计算机科学与探索 ›› 2013, Vol. 7 ›› Issue (9): 811-818.DOI: 10.3778/j.issn.1673-9418.1303047

• 学术研究 • 上一篇    下一篇

高维分布式局部敏感哈希索引方法

林朝晖1,于俊清1,2+,何云峰1,管  涛1,艾列富1   

  1. 1. 华中科技大学 计算机科学与技术学院,武汉 430074
    2. 华中科技大学 网络与计算中心,武汉 430074
  • 出版日期:2013-09-01 发布日期:2013-09-04

High-Dimensional Distributed Indexing Based on Locality-Sensitive Hashing

LIN Chaohui1, YU Junqing1,2+, HE Yunfeng1, GUAN Tao1, AI Liefu1   

  1. 1. School of Computer Science and Technology, Huazhong University of Science and Technology, Wuhan 430074, China
    2. Center of Network and Computation, Huazhong University of Science and Technology, Wuhan 430074, China
  • Online:2013-09-01 Published:2013-09-04

摘要: 为了解决基于内容的图像检索中存在的索引存储量大和构建索引计算开销大等问题,在系统地分析局部敏感哈希索引算法及Hadoop分布式系统的基础上,改进了现有高维索引计算模型和索引结构方法。根据局部敏感哈希索引的特点,将现有局部敏感哈希索引改为松耦合的索引结构,将索引文件分布式部署在多个查询节点中实现了高并发的索引查询。通过MapReduce分布式计算模型实现了索引的并行构造,提高了索引构造的效率,并采用分布式数据库存储海量高维索引数据,增强了系统可扩展性。实验结果表明,该算法具有一定的可行性。

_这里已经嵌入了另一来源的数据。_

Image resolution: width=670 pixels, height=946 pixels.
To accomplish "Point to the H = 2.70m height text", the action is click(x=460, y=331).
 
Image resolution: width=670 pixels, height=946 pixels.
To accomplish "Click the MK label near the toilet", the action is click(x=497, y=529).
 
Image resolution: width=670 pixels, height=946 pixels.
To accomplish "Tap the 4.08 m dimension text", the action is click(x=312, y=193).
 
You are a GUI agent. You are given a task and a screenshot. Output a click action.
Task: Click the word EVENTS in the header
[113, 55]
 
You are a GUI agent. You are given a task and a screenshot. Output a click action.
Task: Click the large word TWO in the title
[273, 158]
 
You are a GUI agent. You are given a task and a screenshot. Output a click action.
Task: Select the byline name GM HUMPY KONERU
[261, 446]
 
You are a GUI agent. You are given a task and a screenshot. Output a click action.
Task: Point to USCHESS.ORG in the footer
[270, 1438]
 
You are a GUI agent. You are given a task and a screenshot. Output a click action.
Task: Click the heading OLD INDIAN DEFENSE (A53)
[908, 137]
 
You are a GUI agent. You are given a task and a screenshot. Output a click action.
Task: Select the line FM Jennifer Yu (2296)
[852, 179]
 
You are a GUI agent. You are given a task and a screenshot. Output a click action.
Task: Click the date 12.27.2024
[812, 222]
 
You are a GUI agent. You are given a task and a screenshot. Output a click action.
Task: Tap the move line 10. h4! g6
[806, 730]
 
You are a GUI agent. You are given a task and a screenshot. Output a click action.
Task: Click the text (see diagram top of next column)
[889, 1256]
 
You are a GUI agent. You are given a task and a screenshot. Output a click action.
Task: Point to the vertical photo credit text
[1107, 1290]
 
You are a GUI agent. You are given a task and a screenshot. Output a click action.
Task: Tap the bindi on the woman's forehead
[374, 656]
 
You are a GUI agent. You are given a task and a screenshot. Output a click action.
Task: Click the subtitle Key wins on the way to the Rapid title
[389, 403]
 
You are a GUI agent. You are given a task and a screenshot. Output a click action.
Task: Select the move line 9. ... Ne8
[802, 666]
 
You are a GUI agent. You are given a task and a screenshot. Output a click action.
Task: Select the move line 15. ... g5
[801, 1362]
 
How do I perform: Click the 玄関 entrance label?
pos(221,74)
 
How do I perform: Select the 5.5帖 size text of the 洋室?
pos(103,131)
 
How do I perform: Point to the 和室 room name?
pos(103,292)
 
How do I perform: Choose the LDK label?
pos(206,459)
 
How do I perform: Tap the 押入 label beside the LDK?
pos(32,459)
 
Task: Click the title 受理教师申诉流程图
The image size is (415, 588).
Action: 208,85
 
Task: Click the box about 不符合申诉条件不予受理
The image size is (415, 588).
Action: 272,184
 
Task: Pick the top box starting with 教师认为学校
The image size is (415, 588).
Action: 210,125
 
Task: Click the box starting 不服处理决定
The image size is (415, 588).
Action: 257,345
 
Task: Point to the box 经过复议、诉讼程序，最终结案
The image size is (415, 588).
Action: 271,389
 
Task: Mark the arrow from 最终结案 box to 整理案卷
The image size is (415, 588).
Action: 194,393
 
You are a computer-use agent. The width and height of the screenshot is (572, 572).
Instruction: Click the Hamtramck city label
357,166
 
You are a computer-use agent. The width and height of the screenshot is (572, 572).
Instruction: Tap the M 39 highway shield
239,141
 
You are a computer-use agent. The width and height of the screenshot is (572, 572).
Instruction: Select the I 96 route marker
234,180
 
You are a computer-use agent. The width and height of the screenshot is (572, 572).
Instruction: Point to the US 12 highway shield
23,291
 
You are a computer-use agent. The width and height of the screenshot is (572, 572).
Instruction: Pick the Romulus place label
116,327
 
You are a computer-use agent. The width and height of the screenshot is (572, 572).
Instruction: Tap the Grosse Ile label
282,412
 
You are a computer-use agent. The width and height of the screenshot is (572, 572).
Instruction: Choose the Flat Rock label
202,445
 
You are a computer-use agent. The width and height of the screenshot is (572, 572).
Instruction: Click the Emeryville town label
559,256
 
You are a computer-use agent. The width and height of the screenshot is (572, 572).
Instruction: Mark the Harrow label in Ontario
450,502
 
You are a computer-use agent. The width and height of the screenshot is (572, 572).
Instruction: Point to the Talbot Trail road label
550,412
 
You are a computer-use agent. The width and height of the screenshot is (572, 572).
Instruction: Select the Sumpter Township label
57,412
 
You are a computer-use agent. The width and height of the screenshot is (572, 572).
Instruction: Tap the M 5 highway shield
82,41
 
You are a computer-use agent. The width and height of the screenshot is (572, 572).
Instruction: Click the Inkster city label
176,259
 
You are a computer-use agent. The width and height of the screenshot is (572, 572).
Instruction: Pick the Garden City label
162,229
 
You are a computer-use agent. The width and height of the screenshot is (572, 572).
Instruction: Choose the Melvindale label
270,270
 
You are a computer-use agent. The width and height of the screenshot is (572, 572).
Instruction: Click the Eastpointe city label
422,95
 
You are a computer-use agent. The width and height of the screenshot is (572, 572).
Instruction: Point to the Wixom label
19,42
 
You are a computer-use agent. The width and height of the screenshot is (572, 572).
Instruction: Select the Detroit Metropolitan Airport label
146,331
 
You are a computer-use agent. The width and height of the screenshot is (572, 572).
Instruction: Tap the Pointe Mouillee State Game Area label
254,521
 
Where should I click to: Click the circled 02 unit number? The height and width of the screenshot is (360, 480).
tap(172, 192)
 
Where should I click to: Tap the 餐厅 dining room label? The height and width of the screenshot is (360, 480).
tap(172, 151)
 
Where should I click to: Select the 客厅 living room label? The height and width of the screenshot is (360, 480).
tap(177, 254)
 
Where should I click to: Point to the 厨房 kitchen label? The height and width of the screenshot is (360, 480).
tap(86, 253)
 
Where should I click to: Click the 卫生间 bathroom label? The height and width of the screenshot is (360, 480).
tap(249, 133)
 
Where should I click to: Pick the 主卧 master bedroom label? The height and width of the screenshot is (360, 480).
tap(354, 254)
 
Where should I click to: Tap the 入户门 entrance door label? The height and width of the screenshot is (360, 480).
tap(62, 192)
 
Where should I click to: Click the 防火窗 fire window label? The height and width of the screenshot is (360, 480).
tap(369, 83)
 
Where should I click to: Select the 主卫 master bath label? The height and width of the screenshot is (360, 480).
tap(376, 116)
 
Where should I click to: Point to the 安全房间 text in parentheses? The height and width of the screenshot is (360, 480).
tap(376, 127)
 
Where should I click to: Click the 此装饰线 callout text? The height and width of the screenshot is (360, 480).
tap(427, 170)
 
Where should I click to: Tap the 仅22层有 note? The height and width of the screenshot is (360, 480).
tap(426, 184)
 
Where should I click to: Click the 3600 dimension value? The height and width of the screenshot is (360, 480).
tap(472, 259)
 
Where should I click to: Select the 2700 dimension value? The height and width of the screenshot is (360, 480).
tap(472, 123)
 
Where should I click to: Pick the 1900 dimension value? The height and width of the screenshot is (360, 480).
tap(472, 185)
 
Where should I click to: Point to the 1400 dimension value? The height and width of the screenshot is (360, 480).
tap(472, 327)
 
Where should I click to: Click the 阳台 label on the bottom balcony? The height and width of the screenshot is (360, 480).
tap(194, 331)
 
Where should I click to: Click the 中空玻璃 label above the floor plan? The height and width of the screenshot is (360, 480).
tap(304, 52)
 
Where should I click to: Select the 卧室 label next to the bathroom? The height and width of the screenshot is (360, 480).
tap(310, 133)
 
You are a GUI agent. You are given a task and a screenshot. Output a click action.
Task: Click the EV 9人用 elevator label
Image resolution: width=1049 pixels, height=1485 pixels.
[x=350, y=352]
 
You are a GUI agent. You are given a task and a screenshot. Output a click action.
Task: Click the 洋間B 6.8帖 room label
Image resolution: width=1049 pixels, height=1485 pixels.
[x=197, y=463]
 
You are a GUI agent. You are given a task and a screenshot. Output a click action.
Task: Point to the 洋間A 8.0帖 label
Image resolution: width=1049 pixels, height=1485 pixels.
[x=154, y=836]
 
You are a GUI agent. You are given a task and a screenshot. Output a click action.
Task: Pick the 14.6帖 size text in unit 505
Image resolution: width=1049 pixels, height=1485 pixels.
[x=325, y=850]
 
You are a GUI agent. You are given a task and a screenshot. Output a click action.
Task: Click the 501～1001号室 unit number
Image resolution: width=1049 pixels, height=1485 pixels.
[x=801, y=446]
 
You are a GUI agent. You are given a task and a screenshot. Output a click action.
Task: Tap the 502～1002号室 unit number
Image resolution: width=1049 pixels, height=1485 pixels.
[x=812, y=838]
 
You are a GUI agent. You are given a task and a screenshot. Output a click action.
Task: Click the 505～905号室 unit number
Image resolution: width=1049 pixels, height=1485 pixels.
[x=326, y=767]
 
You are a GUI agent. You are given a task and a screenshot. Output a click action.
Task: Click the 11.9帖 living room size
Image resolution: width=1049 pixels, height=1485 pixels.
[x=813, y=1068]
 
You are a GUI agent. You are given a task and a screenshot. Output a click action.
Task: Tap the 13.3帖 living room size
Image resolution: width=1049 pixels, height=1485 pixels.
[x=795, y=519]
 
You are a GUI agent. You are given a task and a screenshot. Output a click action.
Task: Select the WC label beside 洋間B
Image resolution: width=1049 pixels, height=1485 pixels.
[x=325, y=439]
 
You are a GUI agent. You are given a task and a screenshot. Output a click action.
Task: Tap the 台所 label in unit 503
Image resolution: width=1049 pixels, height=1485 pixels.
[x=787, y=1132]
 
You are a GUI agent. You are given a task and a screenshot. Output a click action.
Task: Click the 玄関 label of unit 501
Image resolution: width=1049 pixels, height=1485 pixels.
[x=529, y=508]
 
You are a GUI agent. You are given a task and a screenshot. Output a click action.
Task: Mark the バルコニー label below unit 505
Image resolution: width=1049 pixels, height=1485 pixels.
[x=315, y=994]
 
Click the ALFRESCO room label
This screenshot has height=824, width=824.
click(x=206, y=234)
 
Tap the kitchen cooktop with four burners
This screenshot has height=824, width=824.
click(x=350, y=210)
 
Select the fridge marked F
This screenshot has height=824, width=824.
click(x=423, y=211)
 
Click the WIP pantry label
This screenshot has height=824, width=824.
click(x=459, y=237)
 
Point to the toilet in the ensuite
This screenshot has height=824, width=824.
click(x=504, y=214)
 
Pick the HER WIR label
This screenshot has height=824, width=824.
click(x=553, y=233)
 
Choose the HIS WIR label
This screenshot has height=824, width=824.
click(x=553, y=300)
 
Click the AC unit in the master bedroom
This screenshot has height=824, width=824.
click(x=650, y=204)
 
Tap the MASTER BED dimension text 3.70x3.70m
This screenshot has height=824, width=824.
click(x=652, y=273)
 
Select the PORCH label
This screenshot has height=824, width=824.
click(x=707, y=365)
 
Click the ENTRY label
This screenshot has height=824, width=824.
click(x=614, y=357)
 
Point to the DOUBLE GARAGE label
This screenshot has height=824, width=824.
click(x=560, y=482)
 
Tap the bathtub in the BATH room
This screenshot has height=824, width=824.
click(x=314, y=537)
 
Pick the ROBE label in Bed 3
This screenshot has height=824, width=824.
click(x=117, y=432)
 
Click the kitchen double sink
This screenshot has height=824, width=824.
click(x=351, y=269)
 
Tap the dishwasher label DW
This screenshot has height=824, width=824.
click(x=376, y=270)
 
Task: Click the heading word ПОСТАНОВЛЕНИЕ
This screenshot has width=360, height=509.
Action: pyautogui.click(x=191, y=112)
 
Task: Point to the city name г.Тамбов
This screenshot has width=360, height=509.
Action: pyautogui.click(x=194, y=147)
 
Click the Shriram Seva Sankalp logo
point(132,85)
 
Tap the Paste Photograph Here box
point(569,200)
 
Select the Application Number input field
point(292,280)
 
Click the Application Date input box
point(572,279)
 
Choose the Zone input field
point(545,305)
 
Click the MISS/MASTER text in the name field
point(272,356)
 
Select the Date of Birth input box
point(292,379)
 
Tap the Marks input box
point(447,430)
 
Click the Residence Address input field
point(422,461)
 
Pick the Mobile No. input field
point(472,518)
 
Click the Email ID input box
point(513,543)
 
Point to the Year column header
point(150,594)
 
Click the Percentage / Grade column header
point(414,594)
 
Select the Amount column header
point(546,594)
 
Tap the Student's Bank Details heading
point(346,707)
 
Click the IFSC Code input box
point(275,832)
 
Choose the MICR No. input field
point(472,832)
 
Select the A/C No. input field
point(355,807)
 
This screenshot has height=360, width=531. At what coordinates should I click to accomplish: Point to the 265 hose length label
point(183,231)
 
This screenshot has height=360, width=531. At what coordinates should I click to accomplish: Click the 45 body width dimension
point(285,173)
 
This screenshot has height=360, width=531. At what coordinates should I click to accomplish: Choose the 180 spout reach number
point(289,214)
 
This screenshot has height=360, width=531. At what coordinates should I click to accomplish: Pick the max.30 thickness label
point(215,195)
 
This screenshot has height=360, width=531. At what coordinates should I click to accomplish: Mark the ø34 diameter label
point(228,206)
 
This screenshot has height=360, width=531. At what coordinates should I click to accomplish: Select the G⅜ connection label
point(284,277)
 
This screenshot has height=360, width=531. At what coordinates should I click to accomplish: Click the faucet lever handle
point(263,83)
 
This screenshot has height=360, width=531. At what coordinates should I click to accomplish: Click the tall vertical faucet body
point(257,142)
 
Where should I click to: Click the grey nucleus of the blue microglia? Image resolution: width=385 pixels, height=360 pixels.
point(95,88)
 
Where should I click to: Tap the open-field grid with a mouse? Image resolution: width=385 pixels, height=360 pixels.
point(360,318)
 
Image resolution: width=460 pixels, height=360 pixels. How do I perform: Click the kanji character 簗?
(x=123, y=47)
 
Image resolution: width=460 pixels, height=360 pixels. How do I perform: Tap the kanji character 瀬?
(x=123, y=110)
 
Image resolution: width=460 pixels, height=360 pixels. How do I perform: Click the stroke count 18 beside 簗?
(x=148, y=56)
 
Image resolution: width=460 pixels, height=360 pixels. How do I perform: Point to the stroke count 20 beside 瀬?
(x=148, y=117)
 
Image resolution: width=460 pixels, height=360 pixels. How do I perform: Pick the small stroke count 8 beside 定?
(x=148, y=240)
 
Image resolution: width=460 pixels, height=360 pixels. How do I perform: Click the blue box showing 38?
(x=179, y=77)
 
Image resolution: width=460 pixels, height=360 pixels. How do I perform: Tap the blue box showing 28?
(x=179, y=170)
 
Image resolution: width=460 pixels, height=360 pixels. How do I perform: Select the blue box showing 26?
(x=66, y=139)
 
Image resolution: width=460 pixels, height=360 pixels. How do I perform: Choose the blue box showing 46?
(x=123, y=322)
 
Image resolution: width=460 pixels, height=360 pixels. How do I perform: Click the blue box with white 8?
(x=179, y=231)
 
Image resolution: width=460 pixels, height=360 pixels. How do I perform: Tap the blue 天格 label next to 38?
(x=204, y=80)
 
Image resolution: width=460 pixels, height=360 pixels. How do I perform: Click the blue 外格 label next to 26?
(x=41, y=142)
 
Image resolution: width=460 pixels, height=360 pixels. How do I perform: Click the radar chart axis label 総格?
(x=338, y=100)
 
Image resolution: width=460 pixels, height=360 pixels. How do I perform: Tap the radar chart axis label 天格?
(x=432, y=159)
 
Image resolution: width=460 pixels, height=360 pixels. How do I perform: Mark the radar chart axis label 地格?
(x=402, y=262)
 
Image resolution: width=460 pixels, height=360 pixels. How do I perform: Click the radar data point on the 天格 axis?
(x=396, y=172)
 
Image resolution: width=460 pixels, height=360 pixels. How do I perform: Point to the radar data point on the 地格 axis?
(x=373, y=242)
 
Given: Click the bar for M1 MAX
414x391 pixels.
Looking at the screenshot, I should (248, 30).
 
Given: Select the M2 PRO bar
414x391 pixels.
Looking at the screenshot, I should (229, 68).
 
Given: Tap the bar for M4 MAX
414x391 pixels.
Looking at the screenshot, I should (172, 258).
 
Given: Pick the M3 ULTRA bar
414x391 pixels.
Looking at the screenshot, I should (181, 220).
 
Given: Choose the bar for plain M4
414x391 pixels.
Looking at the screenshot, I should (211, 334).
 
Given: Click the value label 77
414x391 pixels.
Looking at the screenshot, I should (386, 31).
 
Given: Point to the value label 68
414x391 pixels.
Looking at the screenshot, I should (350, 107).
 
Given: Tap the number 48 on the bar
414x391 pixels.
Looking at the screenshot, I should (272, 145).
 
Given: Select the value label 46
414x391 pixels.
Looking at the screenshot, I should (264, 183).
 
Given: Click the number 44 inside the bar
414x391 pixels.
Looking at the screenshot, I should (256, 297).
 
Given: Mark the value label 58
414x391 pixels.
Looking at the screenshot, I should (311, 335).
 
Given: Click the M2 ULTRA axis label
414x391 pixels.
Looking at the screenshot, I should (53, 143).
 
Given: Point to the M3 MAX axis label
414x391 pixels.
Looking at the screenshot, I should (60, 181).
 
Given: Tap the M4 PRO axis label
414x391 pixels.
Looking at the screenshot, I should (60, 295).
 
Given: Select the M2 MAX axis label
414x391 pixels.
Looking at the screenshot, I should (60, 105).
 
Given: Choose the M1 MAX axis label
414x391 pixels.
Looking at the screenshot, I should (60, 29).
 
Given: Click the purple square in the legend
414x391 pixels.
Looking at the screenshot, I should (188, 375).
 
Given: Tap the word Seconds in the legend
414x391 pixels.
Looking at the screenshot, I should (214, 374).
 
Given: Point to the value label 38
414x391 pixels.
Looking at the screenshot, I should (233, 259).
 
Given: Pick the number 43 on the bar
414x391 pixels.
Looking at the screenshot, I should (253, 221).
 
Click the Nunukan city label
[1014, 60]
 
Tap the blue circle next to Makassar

关键词: 局部敏感哈希, 分布式索引, 基于内容图像检索

Abstract: To overcome the problems of high memory consumption and computational overhead of high-dimensional indexing in content-based image search engine, the locality-sensitive hashing (LSH) index and Hadoop can be combined to improve the performance of the index architecture and computational model. According to the features of LSH index, the structure of LSH index is modified to a loosely coupled structure, and the index files are deployed in the distributed query nodes for high concurrency index-guery. The MapReduce distributed computational model is used in index constructing process to improve the efficiency of high-dimensional index creation. Besides, the distributed database is used to store large amounts of high-dimensional index data, which enhances the system’s scalability. The experimental results show that the proposed methods are reasonable.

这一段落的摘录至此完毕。